Joseph Alois Schumpeter · 2012
This file is a short archival seminar report, not a theoretical treatise: Schumpeter records the first semester in which he conducted national-economic seminar exercises at the University of Graz, while the editorial apparatus situates the text among his annual Graz reports. Its scope is institutional and pedagogical, but its argument is substantial: economic education requires disciplined participation, written work, discussion, and theoretical exercise rather than passive reception of doctrines.
Das laufende Semester ist das erste, in dem ich die Ehre hatte, an dieser Universität Seminarübungen abzuhalten.
English translation: The current semester is the first in which I have had the honor of holding seminar exercises at this university.
Schumpeter begins from institutional scarcity. There was no established group of advanced students, and the seminar lacked adequate literary resources and even a consultation room. Yet the complaint is not merely administrative. He treats these deficiencies as obstacles to the formation of economically competent judgment, especially for future civil servants.
Bei der praktischen Wichtigkeit solcher Übungen, die den Studierenden allein tiefer in die Sache eindringen lassen, die so viel tun können ihn als Beamten brauchbar zu machen und vor dem Radikalismus der Unwissenheit zu bewahren, erscheinen diese Zustände doppelt bedauerlich.
English translation: Given the practical importance of such exercises, which alone allow students to penetrate more deeply into the subject, which can do so much to make them serviceable as officials and to preserve them from the radicalism of ignorance, these conditions appear doubly regrettable.
This is the report’s central pedagogical claim. Seminar work is valuable because it makes students “eindringen” into the subject: it trains judgment, professional usefulness, and intellectual restraint. Schumpeter’s phrase “Radikalismus der Unwissenheit” shows that he links economic instruction to public responsibility; ignorance is not only an academic failure but a political danger.
The middle section turns from principle to inventory. The seminar drew a surprisingly large audience for a new undertaking, including early-stage students and young doctors, and Schumpeter emphasizes that many participants undertook substantial written work.
Etwa 50 Herren, darunter einige aus dem ersten Studienabschnitt und drei bis vier junge Doktoren, nahmen regelmäßig an den Übungen teil, etwa 20 haben größere schriftliche Arbeiten übernommen, so dass im künftigen Semester ein guter Fonds von Arbeiten vorhanden sein wird.
English translation: About 50 gentlemen, including some from the first stage of studies and three or four young doctors, regularly took part in the exercises; about 20 have undertaken larger written works, so that in the coming semester a good stock of papers will be available.
The range of topics—Germany’s economic development from 1880 to 1910, capital and labor, methodological debates since 1870, social insurance, class, unemployment, ground rent, state railways, and the women’s question—shows a seminar conceived broadly across theory, policy, and contemporary social problems.
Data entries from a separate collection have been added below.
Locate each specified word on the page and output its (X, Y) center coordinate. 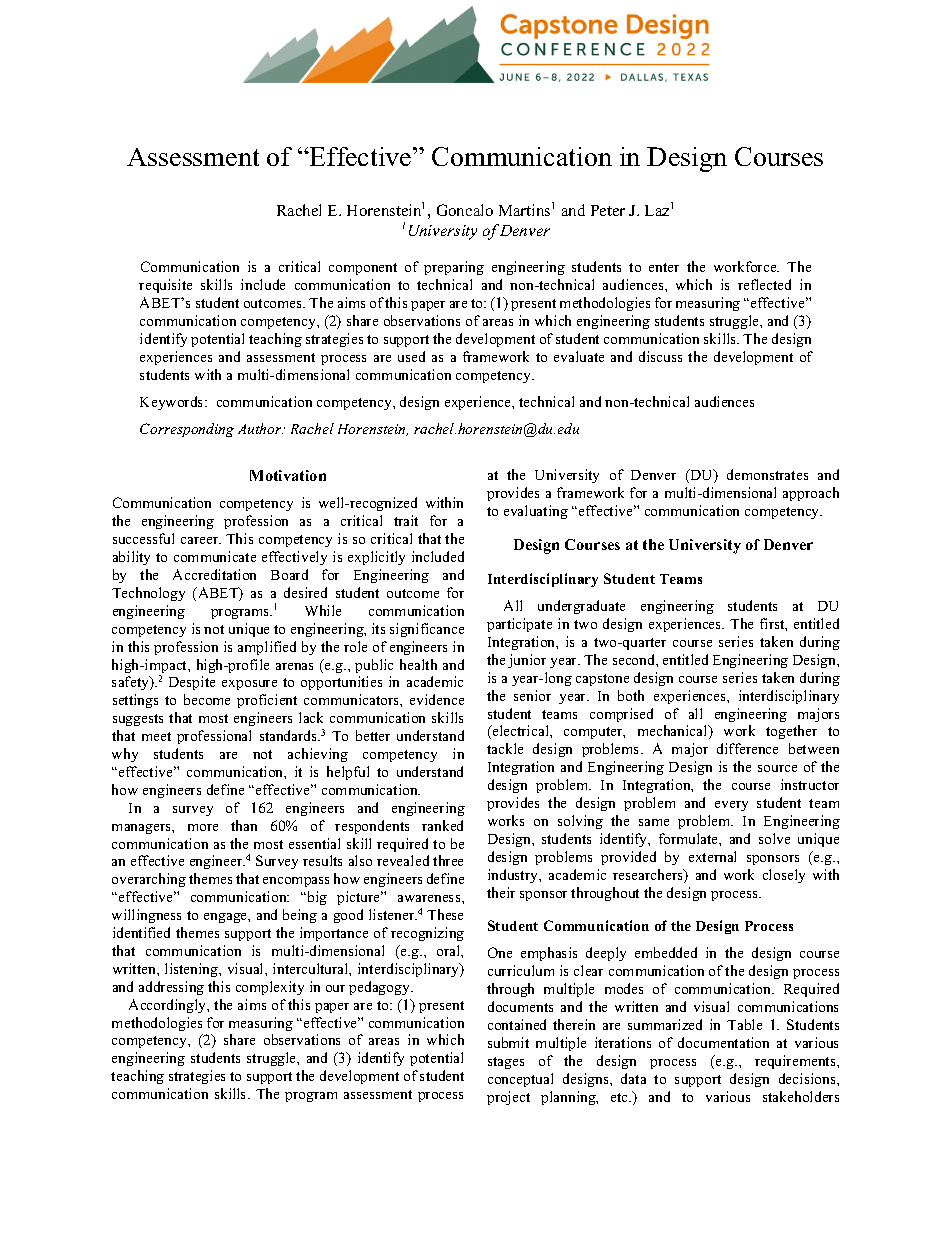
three (448, 860)
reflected (764, 284)
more (203, 827)
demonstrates (767, 474)
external (712, 856)
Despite (192, 683)
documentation (723, 1042)
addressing (171, 988)
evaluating (536, 512)
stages (506, 1063)
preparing (454, 268)
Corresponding (187, 430)
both (631, 695)
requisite (165, 286)
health (418, 664)
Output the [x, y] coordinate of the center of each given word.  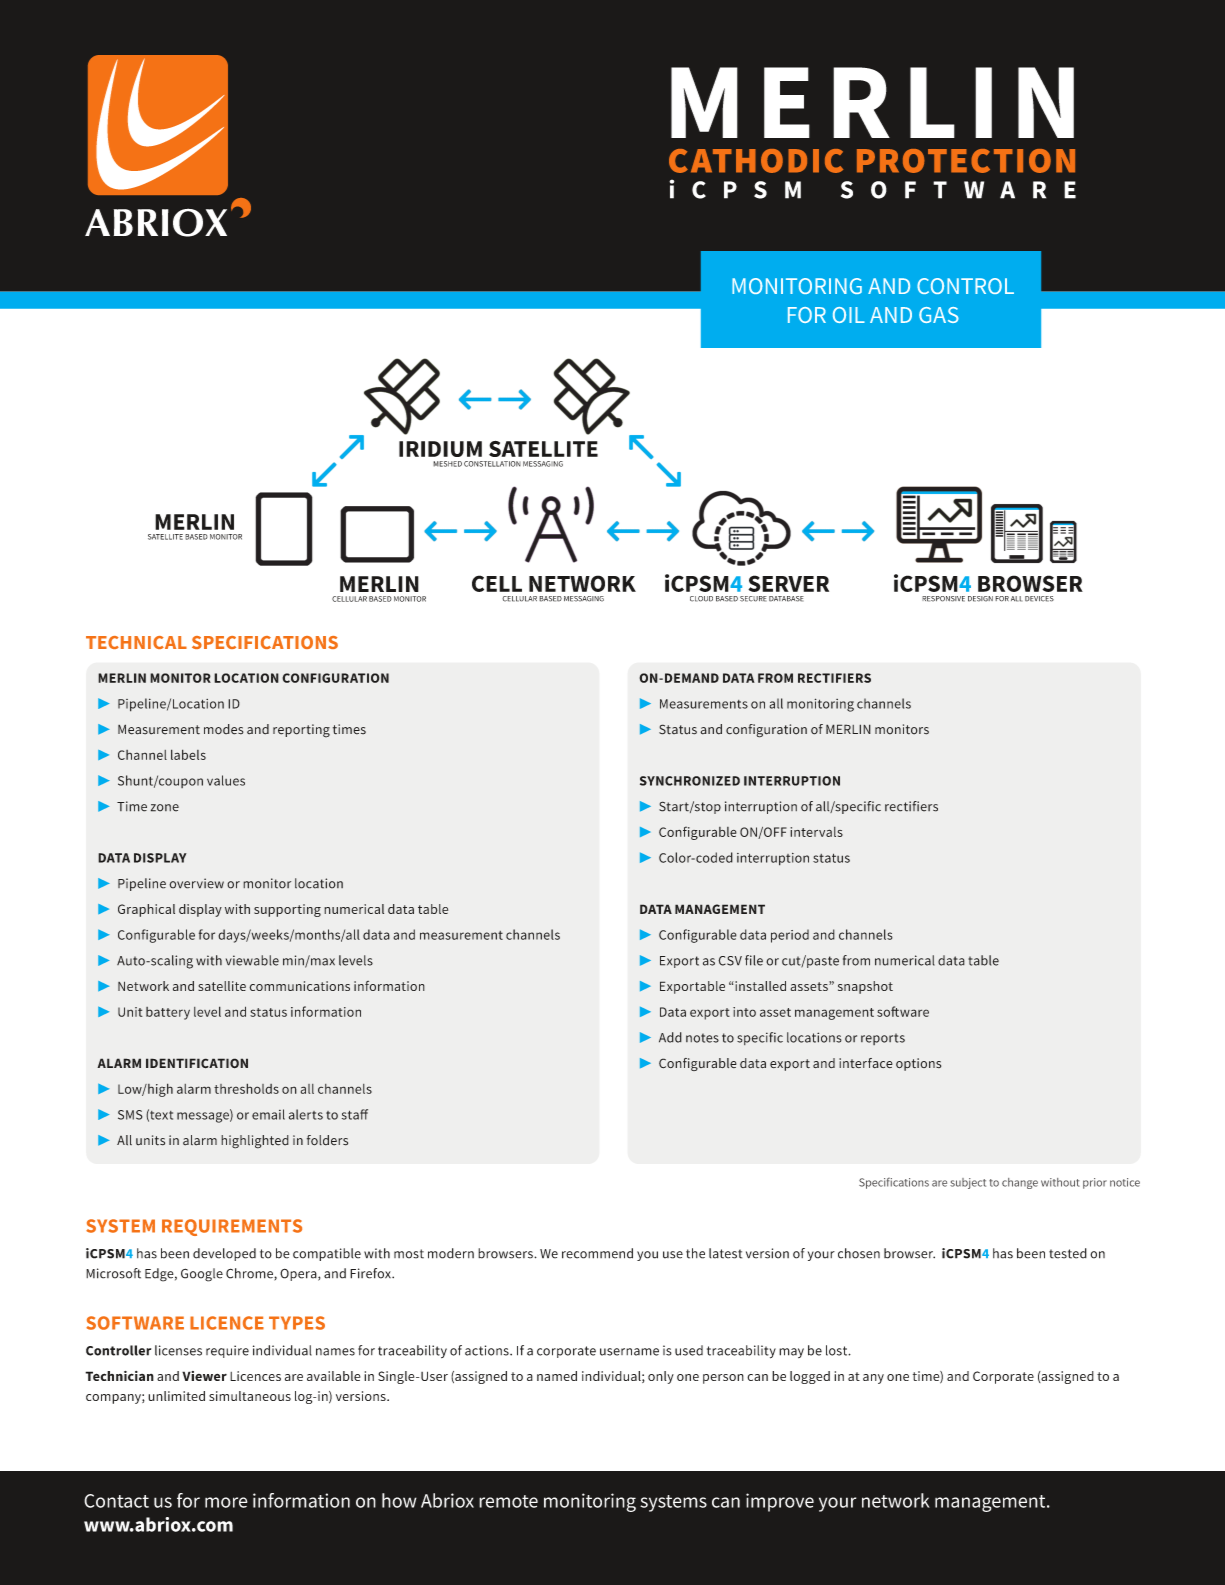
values [226, 780]
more [226, 1502]
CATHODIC [756, 161]
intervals [816, 832]
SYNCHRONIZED [690, 781]
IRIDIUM [440, 449]
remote [508, 1501]
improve [780, 1502]
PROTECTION [966, 161]
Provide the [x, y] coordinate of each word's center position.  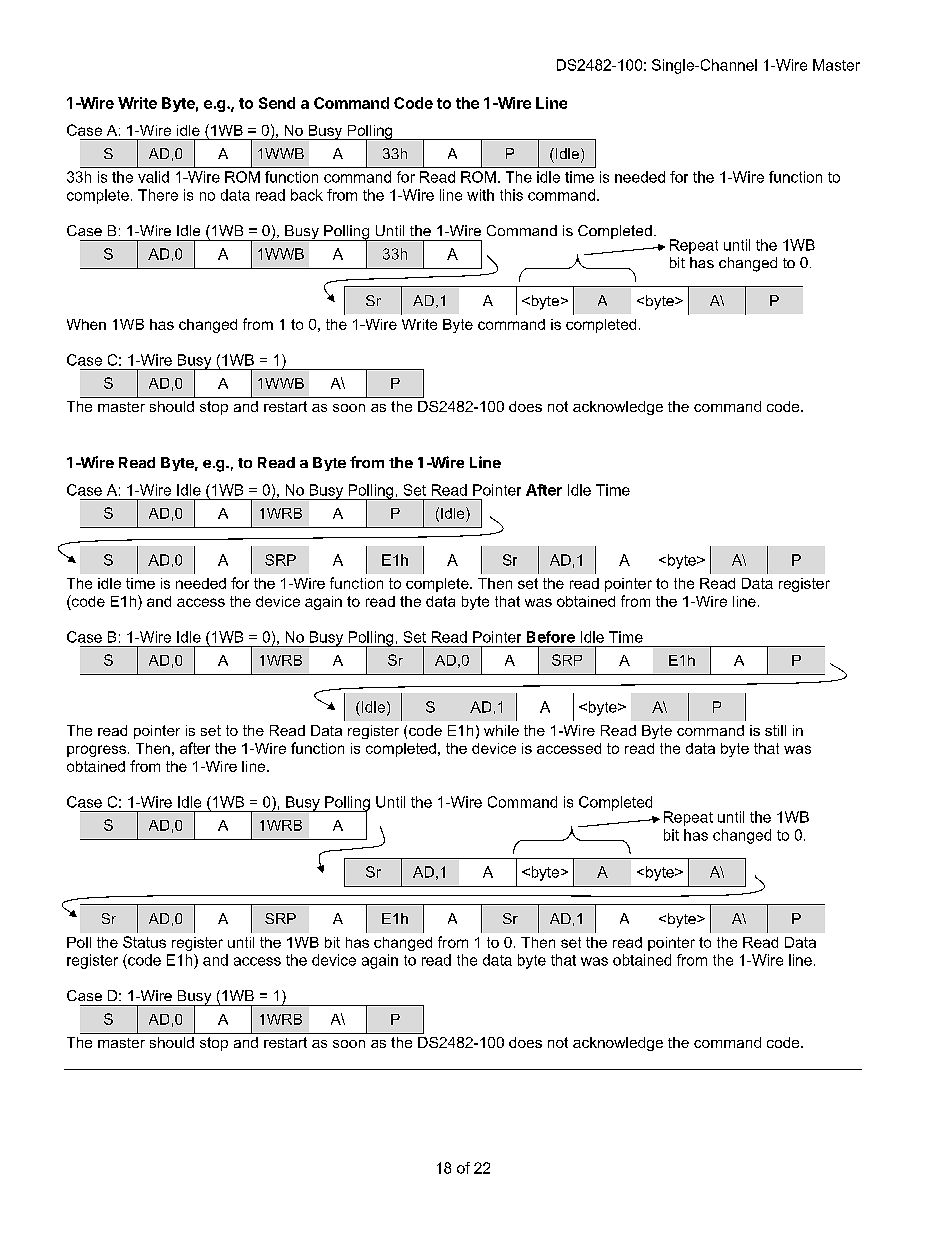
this [511, 195]
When [86, 324]
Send [277, 103]
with [480, 195]
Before [551, 637]
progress [96, 751]
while [501, 730]
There [158, 195]
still [775, 730]
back [307, 195]
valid [153, 177]
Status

Schumpeter also notes that discussion is still awkward, and he remains cautious about students’ motives:
Welche Rolle Prüfungsstreberei spielt, kann ich jetzt noch nicht mit Bestimmtheit sagen.
English translation: What role mere striving for examinations plays, I cannot yet say with certainty.
The final structural move is the distinction between the general seminar and a more intensive “Proseminar.” Six students sought deeper initiation into economic theory, and Schumpeter organized additional meetings around theoretical detail and selected readings by Diehl and Mombert.
Die Zusammenkünfte, die fortan unter „Proseminar“ angekündigt werden, dienen der Diskussion theoretischer Detailfragen und zwar zunächst an der Hand der ausgewählten „Lesestücke zum Studium der politischen Ökonomie“ von Diehl und Mombert.
English translation: The meetings, which will henceforth be announced under "Proseminar," are devoted to the discussion of particular theoretical questions, in the first instance on the basis of the selected "Readings for the Study of Political Economy" by Diehl and Mombert.
The report closes by sharpening its anti-dogmatic teaching philosophy. Schumpeter contrasts genuine mastery with the mere lecture of economic propositions, arguing that theory is learned through exercise in thinking, not through compressed exposition.
Wirkliches Verständnis und dauernder Gewinn kann nur durch eine solche Einübung erzielt werden; sie beginnen auch in Deutschland üblich zu werden; und der Wunsch der Studierenden danach ist ein bedeutendes Symptom der Bedürfnisse nach gründlicher Ausbildung im ökonomischen Denken.
English translation: Real understanding and lasting benefit can be achieved only through such practice; it is beginning to become customary in Germany as well; and the students' desire for it is a significant symptom of the need for thorough training in economic thinking.
The relevance of the document lies in this compact view of Schumpeter as institution-builder and teacher. Even in an administrative report, he presents economics as a discipline requiring method, practice, and intellectual formation. The seminar becomes a miniature program for modern economic education: empirical themes, theoretical rigor, written research, guided discussion, and resistance to both rote examination culture and uninformed radicalism.